Yet in some ways, despite her residence in these centers of modernism, she remained a late Pre-Raphaelite whose artistic voyages were shaped in reaction to a fin-de-siècle aesthetic. Mina spent much of her life critiquing the values of art-for-art's-sake, eventually finding the means to dethrone assumptions about the superiority of "fine art." Anticipating the Surrealists in her appreciation for the underside of high culture (the flea market castoffs dignified by others as objets trouvés), she gave her lowly discoveries new life in the form of lamps, collages, constructions, and a variety of poetic decors -- all "applied" arts of unusual and fragile beauty. Her travels and her assemblage of art from shards are related: their metaphors of waywardness and fixity, fragmentation and wholeness, hint at her movements toward a state of grace. For her life is also the story of a soul's progress.
      Mina's "memoirs" are fragmentary and incomplete. Though I had expected more coherence from her autobiographical writings than finally emerged once they were collated, I have nonetheless been guided by her perspective on her development -- from repressed oldest child of a troubled family to timidly rebellious art student to promising artist whose early recognition was eclipsed by marriage and the accidents of so-called private life.
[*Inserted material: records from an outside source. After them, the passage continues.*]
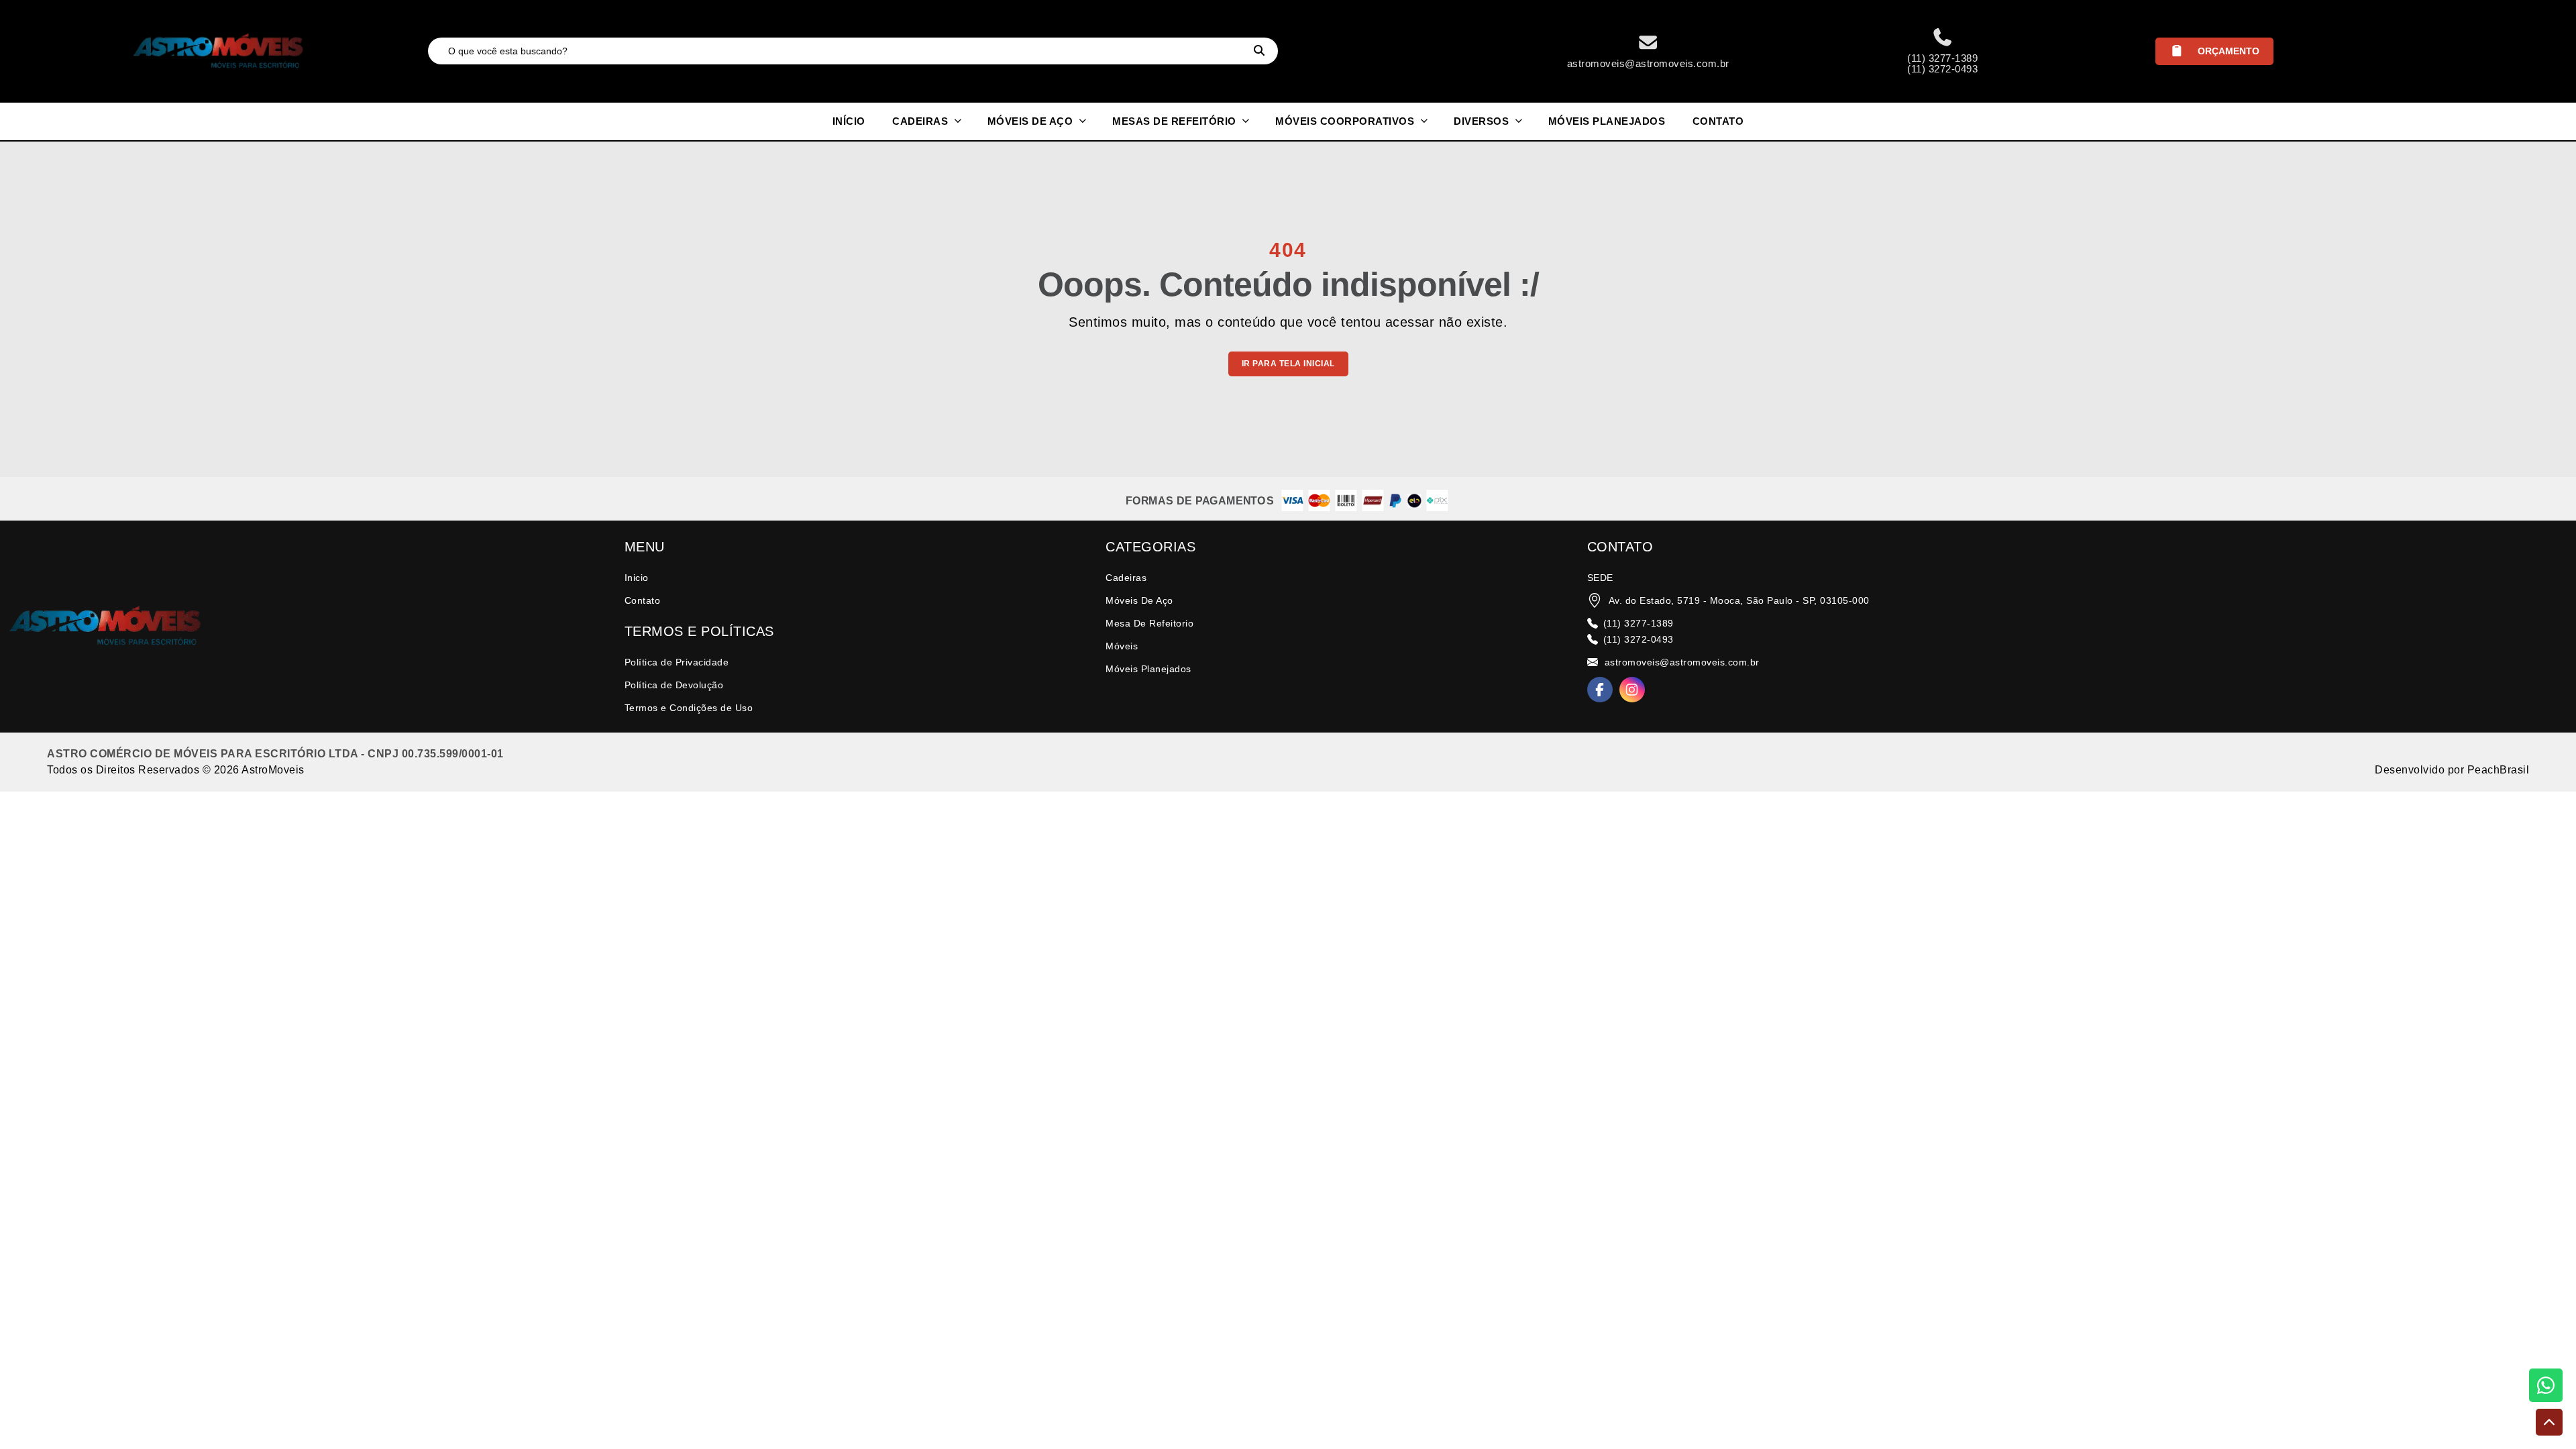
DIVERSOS (1483, 121)
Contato (643, 600)
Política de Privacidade (677, 662)
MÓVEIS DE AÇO (1031, 121)
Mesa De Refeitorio (1149, 623)
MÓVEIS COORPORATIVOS (1346, 121)
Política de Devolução (674, 685)
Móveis (1122, 646)
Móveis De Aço (1139, 600)
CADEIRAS (921, 121)
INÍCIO (849, 121)
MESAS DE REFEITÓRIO (1175, 121)
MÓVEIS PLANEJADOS (1607, 121)
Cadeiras (1126, 577)
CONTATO (1718, 121)
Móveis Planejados (1148, 668)
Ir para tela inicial (1288, 363)
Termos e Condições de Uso (689, 707)
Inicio (637, 577)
Other patterns have also emerged to suggest that her lifelong tendency to blame others, starting with rage at her mother, did not abate. The tenor of this particular prose is so wrathful that its anger still crackles, just as some of her poems all but bite the reader.
      In the end, Mina did not achieve her goal -- recognition as one of the "geniuses" -- and she came to see this goal as misguided when its achievement set one apart from others. What she did  achieve was the considerable goal of seeing her life as expressive of a time and place -- a late-Victorian social milieu seething with the prejudices that distorted relations between the sexes and the possibility of self-affirmation for women. As she understood, hers was a life at the intersection of public and private, one that illuminates the concerns of its era. Mina was, in some ways, her era's poetic consciousness -- as Harriet Monroe (editor of Poetry) called her, its "guide to the moon."
      I have tried to give the feel of Mina's inwardness by making use of her own metaphors of self-discovery. If maps and Baedekers symbolize the quest that shaped her transits through the modernist landscape, the image of the book expresses her enigmatic spiritual searching. In childhood, when she learned to regard the Bible as the vessel of truth, books became doorways through which to take imaginary voyages. A book was an object inhabited by and inhabiting space. For this reason, no doubt, Lunar Baedecker  streamlines the language of Genesis and Revelation. Ideally, its images should be lit from within.

 
 

Mina Loy, Paris, c. 1905

Mina Loy, Paris, c. 1905
 

In some ways, Mina put poems together as one would assemble a stained-glass window: her true self is found in the shimmer of light on color. She loved reflective materials of all kinds -- translucent or opalescent glass, fabrics like moiré, satin, and velvet, butterfly wings and gemstones. In them she saw an animate presence at play in matter. Her vision of fulfillment is also suggested in the many poetic images assembled from fragments -- a method of construction that gave body to the developing modem consciousness while carrying private meanings at once erotic, aesthetic, and spiritual.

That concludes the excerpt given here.